I was ten, a little younger than my brother and his friends and as long as I didn’t slow them down, they let me come along.

I thought she was beautiful, gently swaying beneath the current, her hair weaved with the river grass like golden threads.

The older boys had decided to hike to the waterfall on the first morning of spring break. My mom made my brother take me with him.

I wanted to touch her, even had the other kids not been prodding me to do so.

We hiked for an hour or so and the sun was almost overhead. I heard the shouts for my brother to come see what they had found before I could even see the cataract.

She was naked. It was the first time I had ever seen a woman naked. Her skin was pale and smooth, her open eyes stared up at the sky, the brown of her irises not quite occluded by the clouding. She waved with the current, her ankle caught in the fingers of a moss-covered branch under in the deep end of the creek.

One of the older kids said someone should touch it. Her, I insisted.

A stick was pushed into my hand and I was told to poke her to see if she was real.

I leaned out over the bank of the river and the stick nearly reached her. That’s when I felt a shove from behind.

For a second, time was frozen, and the world was as serene as the woman. She looked into my eyes and a warming smile played on her lips. Her arms opened to welcome me in an embrace. I broke through her world and everything shattered into cutting shards.

She was as cold as the water, and at first, I didn’t realize I had touched her. Then I felt her fingers grasping at me, her arms wrapping around me. Her teeth showed, jagged and menacing through her lips and I saw that her smile wasn’t warm. I knew she meant to keep me there, with her. I screamed but only a lung’s worth of air escaped. She pulled me closer, my cheek to her breast, and I fought to find footing.

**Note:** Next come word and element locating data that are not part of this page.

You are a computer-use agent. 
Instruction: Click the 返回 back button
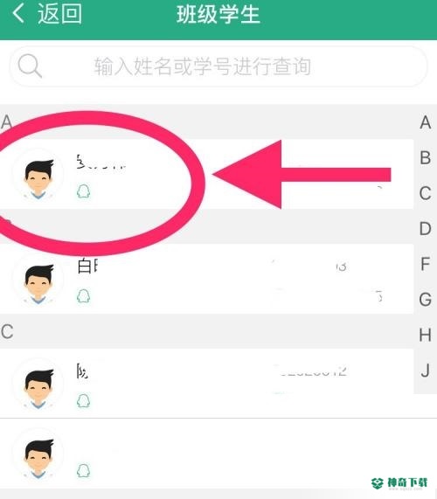pos(47,14)
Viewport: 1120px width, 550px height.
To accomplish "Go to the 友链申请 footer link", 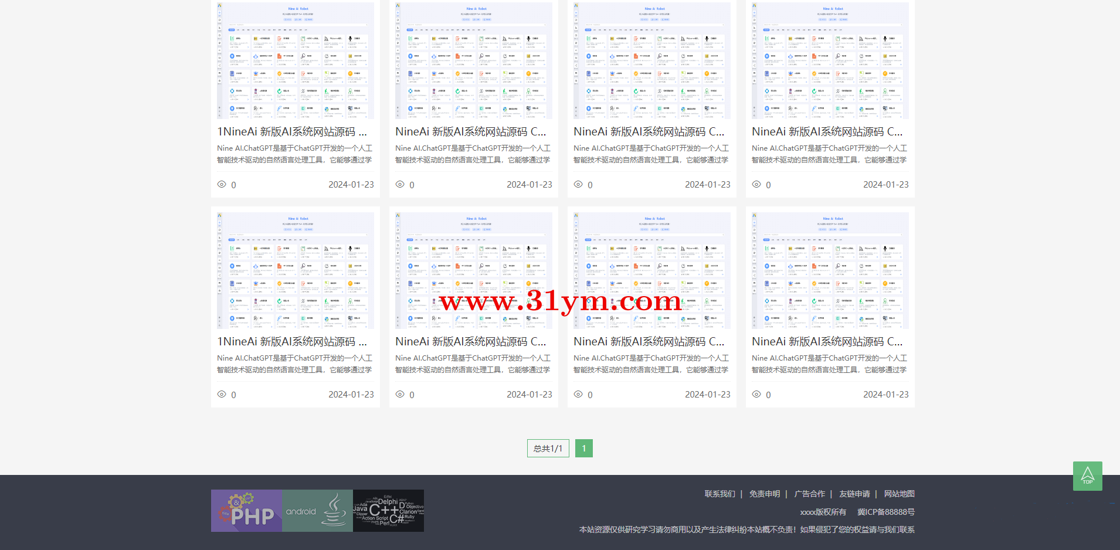I will (x=854, y=494).
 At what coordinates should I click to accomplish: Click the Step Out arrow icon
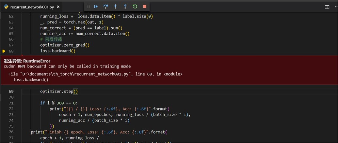(125, 7)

The shimmer of the sun through the water began to dim, and my lungs felt like they would burst. I could smell the water—rotting leaves, mud and snow—as I took in a deep breath. My back shot rigid and then I felt a hand around my waist. I was dragged away from her grasp, and she reached for me one last time as she faded into the dark waters.

My brother leaned over me, cursed, and gave another heave at my chest. I could feel the return of my hands and feet, and the crushing weight of the air that strangled me. When I choked, no one laughed. When I stood, I looked back at her, but she had floated along without me. They had seen her drown me. Two minutes, thats how long they told me I had been dead.